Cans of albacore tuna from Fishing Vessel St. Jude. Copyright 2009 by Zachary D. Lyons.

In June 2000, King County Executive Ron Sims, at the request of farmer Michaele Blakely of Growing Things Farm and Chris Curtis of the Neighborhood Farmers Market Alliance on the King County Agriculture Commission, convened the King County Farmers Market Health Regulation Task Force. At its first meeting, County inspector Jim Thompson, who had participated in the 1999 workshop, presented what he thought was a regulatory solution to allow meat sales at King County markets by adapting language in the mobile meat sales code. His proposal was enacted with only minor revisions by the King County Board of Health in August 2001.

Goat shoulder steaks from Quilceda Farm. Photo copyright 2009 by Zachary D. Lyons.

> Task brief: List every person named in the King County farmers market passage. The listing that comes after this passage is not needed for the task.

> Source data:

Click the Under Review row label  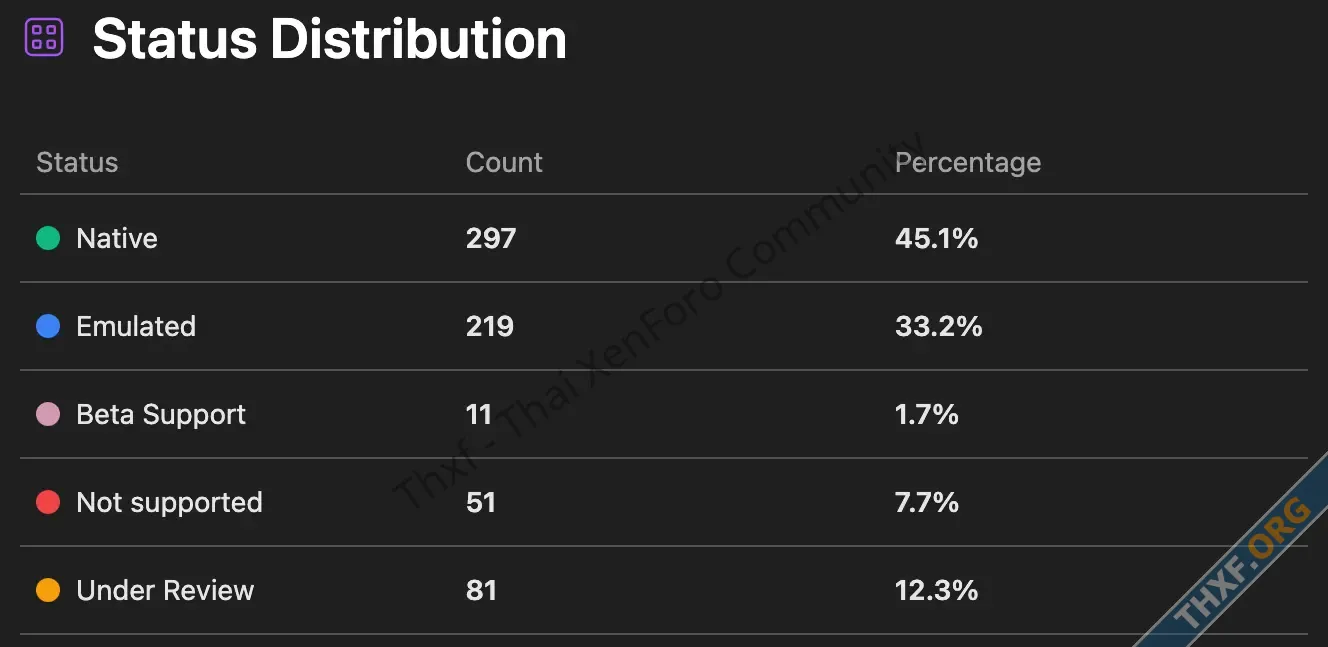tap(165, 590)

> Task response: Zachary D. Lyons, Ron Sims, Michaele Blakely, Chris Curtis, Jim Thompson